*ASSIGNED TASK*: Type out every entry again, character for character.

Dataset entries
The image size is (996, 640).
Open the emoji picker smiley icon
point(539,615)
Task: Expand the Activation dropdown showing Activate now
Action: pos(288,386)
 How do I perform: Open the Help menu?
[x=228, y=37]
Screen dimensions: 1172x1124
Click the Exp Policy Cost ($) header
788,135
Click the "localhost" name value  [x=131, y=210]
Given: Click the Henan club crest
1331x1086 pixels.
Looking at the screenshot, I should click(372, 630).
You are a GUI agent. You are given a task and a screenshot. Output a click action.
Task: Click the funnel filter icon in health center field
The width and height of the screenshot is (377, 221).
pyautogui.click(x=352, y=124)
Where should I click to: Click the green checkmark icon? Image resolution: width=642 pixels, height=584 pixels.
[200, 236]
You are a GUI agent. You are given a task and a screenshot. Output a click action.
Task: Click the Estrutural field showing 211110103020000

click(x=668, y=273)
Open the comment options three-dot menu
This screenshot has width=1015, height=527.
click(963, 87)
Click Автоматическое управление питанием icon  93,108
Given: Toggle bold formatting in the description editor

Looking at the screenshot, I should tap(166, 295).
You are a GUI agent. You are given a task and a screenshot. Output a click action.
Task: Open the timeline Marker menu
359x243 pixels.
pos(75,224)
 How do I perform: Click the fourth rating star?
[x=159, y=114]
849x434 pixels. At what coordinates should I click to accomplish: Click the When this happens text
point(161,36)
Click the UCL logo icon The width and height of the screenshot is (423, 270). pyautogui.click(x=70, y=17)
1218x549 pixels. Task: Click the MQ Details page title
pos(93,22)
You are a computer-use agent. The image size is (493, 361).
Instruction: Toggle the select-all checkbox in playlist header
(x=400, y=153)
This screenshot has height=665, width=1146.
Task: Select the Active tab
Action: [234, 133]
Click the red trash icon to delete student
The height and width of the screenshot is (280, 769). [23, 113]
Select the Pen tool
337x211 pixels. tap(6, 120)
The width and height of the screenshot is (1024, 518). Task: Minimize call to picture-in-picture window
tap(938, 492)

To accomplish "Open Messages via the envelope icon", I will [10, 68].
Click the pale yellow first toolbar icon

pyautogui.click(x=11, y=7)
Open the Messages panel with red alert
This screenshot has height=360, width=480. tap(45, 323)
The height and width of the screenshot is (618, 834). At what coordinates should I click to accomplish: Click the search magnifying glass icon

*RESULT OF THE EXERCISE*:
The image size is (996, 640).
Open the emoji picker smiley icon
point(539,615)
Task: Expand the Activation dropdown showing Activate now
Action: pos(288,386)
 How do I perform: Open the Help menu?
[x=228, y=37]
Screen dimensions: 1172x1124
Click the Exp Policy Cost ($) header
788,135
Click the "localhost" name value  [x=131, y=210]
Given: Click the Henan club crest
1331x1086 pixels.
Looking at the screenshot, I should click(372, 630).
You are a GUI agent. You are given a task and a screenshot. Output a click action.
Task: Click the funnel filter icon in health center field
The width and height of the screenshot is (377, 221).
pyautogui.click(x=352, y=124)
Where should I click to: Click the green checkmark icon? Image resolution: width=642 pixels, height=584 pixels.
[200, 236]
You are a GUI agent. You are given a task and a screenshot. Output a click action.
Task: Click the Estrutural field showing 211110103020000

click(x=668, y=273)
Open the comment options three-dot menu
This screenshot has width=1015, height=527.
click(963, 87)
Click Автоматическое управление питанием icon  93,108
Given: Toggle bold formatting in the description editor

Looking at the screenshot, I should tap(166, 295).
You are a GUI agent. You are given a task and a screenshot. Output a click action.
Task: Open the timeline Marker menu
359x243 pixels.
pos(75,224)
 How do I perform: Click the fourth rating star?
[x=159, y=114]
849x434 pixels. At what coordinates should I click to accomplish: Click the When this happens text
point(161,36)
Click the UCL logo icon The width and height of the screenshot is (423, 270). pyautogui.click(x=70, y=17)
1218x549 pixels. Task: Click the MQ Details page title
pos(93,22)
You are a computer-use agent. The image size is (493, 361).
Instruction: Toggle the select-all checkbox in playlist header
(x=400, y=153)
This screenshot has height=665, width=1146.
Task: Select the Active tab
Action: [234, 133]
Click the red trash icon to delete student
The height and width of the screenshot is (280, 769). [23, 113]
Select the Pen tool
337x211 pixels. tap(6, 120)
The width and height of the screenshot is (1024, 518). Task: Minimize call to picture-in-picture window
tap(938, 492)

To accomplish "Open Messages via the envelope icon", I will [10, 68].
Click the pale yellow first toolbar icon

pyautogui.click(x=11, y=7)
Open the Messages panel with red alert
This screenshot has height=360, width=480. tap(45, 323)
The height and width of the screenshot is (618, 834). At what coordinates should I click to accomplish: Click the search magnifying glass icon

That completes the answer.